I know the term is infamous here, but GIT is essentially a blockchain. Each commit has a hash, which is based on the hashes of previous commits, forming a linked list (+ some DAG branching).
You can rename/switch branches. You can change what branch is considered main/master. You can find valid reasons why you'd want to do stuff which raises the alarms so that other people become deaf to them, and only then execute the rewriting attack. Relying on people noticing (even with alarms) is just super fragile.
> You can rename/switch branches. You can change what branch is considered main/master.
Sure, in the project repo the branches are just simple text files that contain the hashes of the commits they point to.
So they are trivial to change in the project repo. But it is also trivial for the distro project to keep copies of the branch/tag info and check against those. I guess what you mainly care about are the previous release tags. They should never change after a release.
> Relying on people noticing (even with alarms) is just super fragile.
I'd say there's plenty of motivation now for the major distros to put infrastructure in place to automate this (keeping track of previous releases) and to actually keep looking at the alarms.
> You can find valid reasons why you'd want to do stuff which raises the alarms so that other people become deaf to them
I'm sure the attackers would try things like that.
But let's say you have an open source application/library that is part of Debian.

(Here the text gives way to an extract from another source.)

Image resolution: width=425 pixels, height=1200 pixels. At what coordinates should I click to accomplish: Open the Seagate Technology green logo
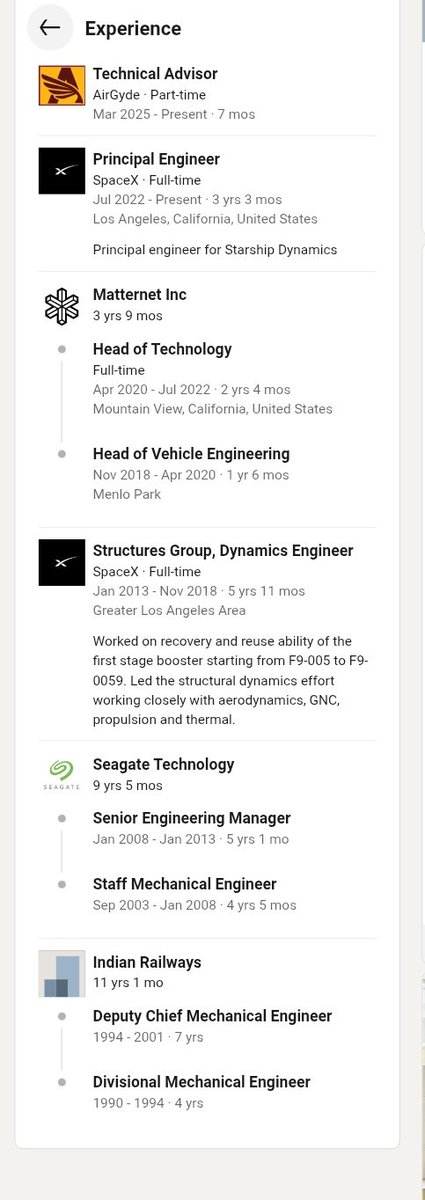[x=62, y=775]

How common has it been in the past that the app/lib project had a bunch of tagged releases, and then wanted to rewrite the history so that the tagged releases now point to different commits? I assume it has been very uncommon, but maybe I'm wrong?
And even if that is the case, new infrastructure tools can keep local copies of the source code for previous releases, and check against that.
Repo checking is not trivial, perfect, or sufficient. But I'd say it's a necessary component in guarding against attacks.
The big challenge is still that there is so much code added/changed for each new release of apps/libs that it is very difficult to check against attacks. The obfuscated C contest has proven again and again how hard it is.
It also uses a Merkle tree to compress the snapshot versions associated with commits. But the actual commit structure builds on top of that. A pure Merkle tree or forest would only give you a set of overlapping snapshots, without any directionality. So, I think it is fair to call it a blockchain as well.